[FRAGMENTO MOSTRADO]:

Luego subimos hacia la iglesia. Primero hay que pedir la llave en la casa pa-rroquial. Don Juan José Plaza, el párroco, tiene la gentileza de acompañarnos. La torre de Santa María se ve que es un aditamento echo al edificio, preparada con otros tantos vanos para doce campanas. Al llegar al rellano del pretil, se hace inevitable un vistazo a la villa. que humea por dos o tres docenas de chimeneas a nuestros pies. Desde arriba quedan ante los ojos sus calles empinadas, y sube hasta nosotros el rancio olor de los pueblos viejos. En los alrededores ponen su nota colorista las colonias de chalés.
- Ahí en San Pedro se ha preparado una capilla para celebrar misa en in­vierno; así evitamos a la gente mayor que tengan que subir hasta la iglesia.

[OBJETIVOS]:
- a) Indique si cada una de las siguientes afirmaciones concuerda con el relato de la subida a la iglesia. Para cada una, responda sí o no y cite literalmente las palabras decisivas: (i) el párroco acompaña a los visitantes; (ii) la capilla para la misa de invierno se ha preparado en la iglesia de Santa María; (iii) las calles de la villa son llanas.
- b) Transcriba sin alteración alguna la parte del relato de la subida a la iglesia comprendida entre "Luego subimos hacia" y "hasta la iglesia.", ambos incluidos.
- c) Prosiga el relato de la visita a la iglesia de Santa María a partir de su última frase.

[MATERIAL PROPORCIONADO]:

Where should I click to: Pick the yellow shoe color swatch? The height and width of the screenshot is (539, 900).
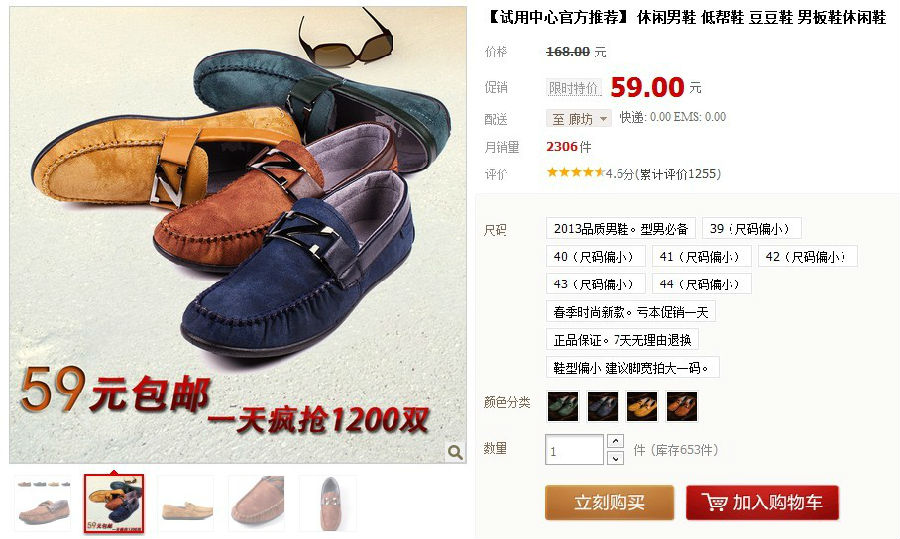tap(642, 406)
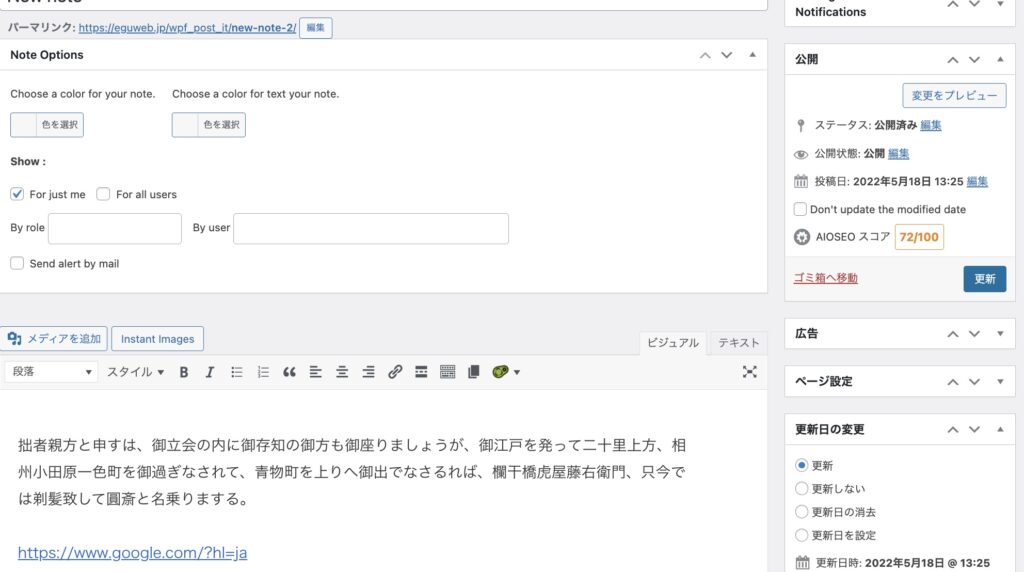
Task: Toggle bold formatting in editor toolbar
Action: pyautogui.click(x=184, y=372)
...
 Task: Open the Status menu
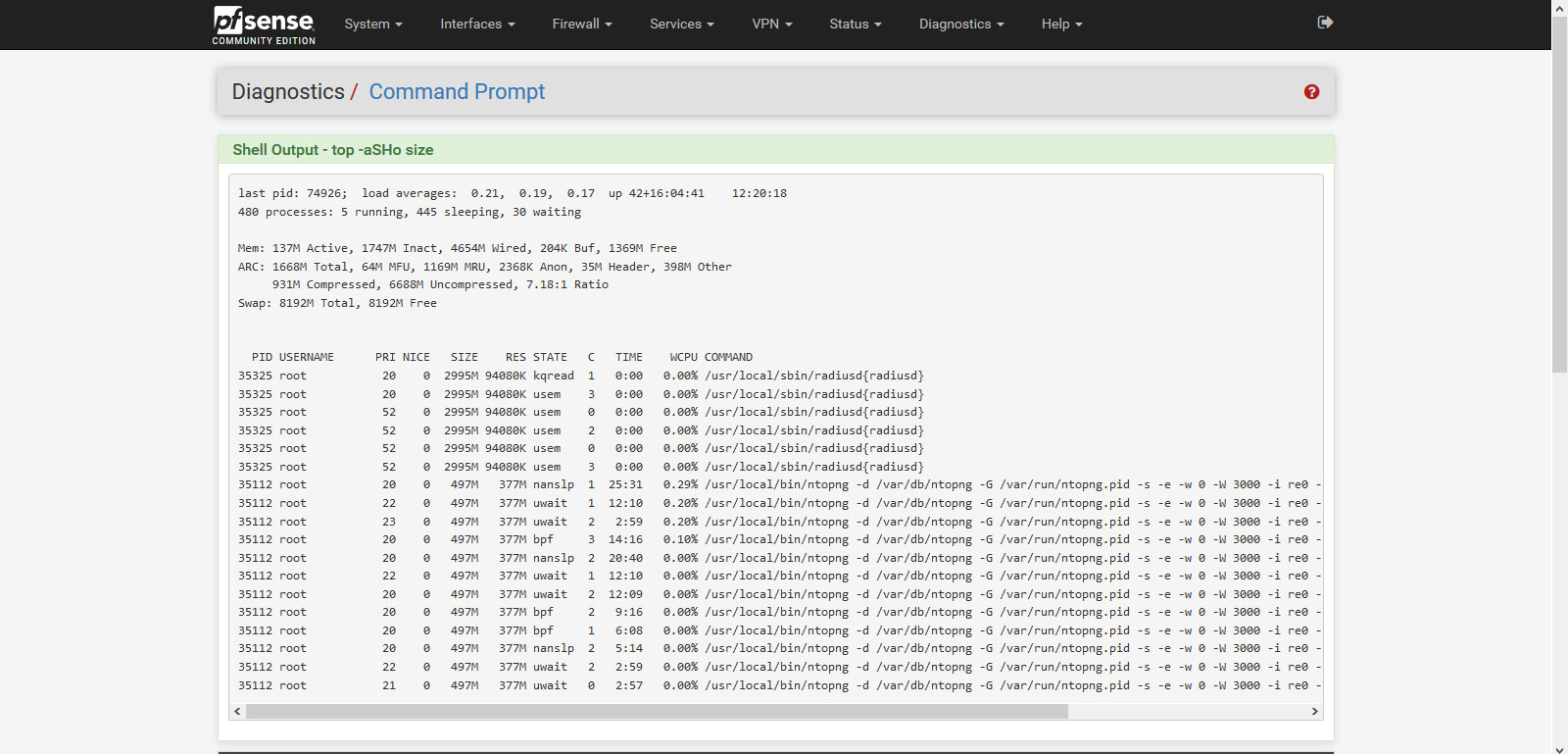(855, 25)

[RESPUESTAS]:
- a)
(i) Sí: «Don Juan José Plaza, el párroco, tiene la gentileza de acompañarnos.»
(ii) No: «Ahí en San Pedro se ha preparado una capilla para celebrar misa»
(iii) No: «Desde arriba quedan ante los ojos sus calles empinadas»

- b)
Luego subimos hacia la iglesia. Primero hay que pedir la llave en la casa pa-rroquial. Don Juan José Plaza, el párroco, tiene la gentileza de acompañarnos. La torre de Santa María se ve que es un aditamento echo al edificio, preparada con otros tantos vanos para doce campanas. Al llegar al rellano del pretil, se hace inevitable un vistazo a la villa. que humea por dos o tres docenas de chimeneas a nuestros pies. Desde arriba quedan ante los ojos sus calles empinadas, y sube hasta nosotros el rancio olor de los pueblos viejos. En los alrededores ponen su nota colorista las colonias de chalés.
- Ahí en San Pedro se ha preparado una capilla para celebrar misa en in­vierno; así evitamos a la gente mayor que tengan que subir hasta la iglesia.

- c)
La portada renacentista de Santa María nos lleva al interior de la iglesia, sencillamente hermosa.. Tres naves con columnas y arcadas de un gótico tardío nos conducen la vista a los techos del templo, ador­nados con nervaduras de yeso dibujando estrellas. Tras el baldaquino dorado del presbiterio se ve en su hornacina central -a falta de retablo, que bueno lo hubo- la bellísima imagen de Nuestra Señora los Remedios, patrona de la villa. El cura me interrumpe para explicar.
- Para la fiesta de la Asunción se sube la imagen cuando la misa en una especie de montacargas que tiene, y aparece en presencia del pueblo en el momento de cantar el Gloria. Resulta tan emocionante que ­ya se ha dado el caso de que los fieles empiezan a aplaudir.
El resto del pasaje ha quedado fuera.